Reading passage:
• • •

Sunday, July 29, 2012

Ovenbird vs. Governmental Regulations

A man I know--well, I have read many of his posts, but have never met him otherwise--made an observation about the oven bird pictures that I sent him that showed the process involved with its nest building techniques. His reply and observations just tickled me pea green, so I thought I would share. Now to give background, the oven bird builds its nest with a series of teeny tiny beaks full of mud stuck to a flat surface somewhere away from the ground in a normally inaccessible place. But that type of structure would NEVER be beyond government intervention in Keith's mind:

Interesting pictures. I was curious and looked up the bird. Took a little effort in Google to confirm my first impression. It’s an Ovenbird, more precisely a Red Ovenbird. They get their name from the mud nests they build that look like small mud ovens. I found another picture of a similar nest in a tree. Not sure what the greatest skill involved is. I don’t know of many carpenters who work with mud. It certainly is a feat of engineering. It got me to thinking.

If we would build a similar home for ourselves we’d first have to submit the idea to the engineering department. They would propose multiple designs and subject them to thorough testing over a three year period. Other engineers would experiment with several varieties and consistencies of mud and do more tests. Chemists would look in to making synthetic mud in case the demand for mud houses resulted in mud shortages. Prototypes would be built and cost estimates determined. The marketing department would develop a strategy to bring the design to the public and convince them they really need this. Finally blueprints would be submitted to appropriate government agencies for approval who would reject the plans because the house has only one point of egress.

• • •

Information provided:
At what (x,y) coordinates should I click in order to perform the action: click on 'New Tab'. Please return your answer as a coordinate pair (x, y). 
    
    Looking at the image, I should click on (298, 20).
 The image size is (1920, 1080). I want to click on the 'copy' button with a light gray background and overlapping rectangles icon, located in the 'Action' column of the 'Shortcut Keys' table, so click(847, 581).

• • •

What you should do: In the ovenbird post, why would government agencies reject the plans for a mud house?

Solution below: They would reject them because the house has only one point of egress.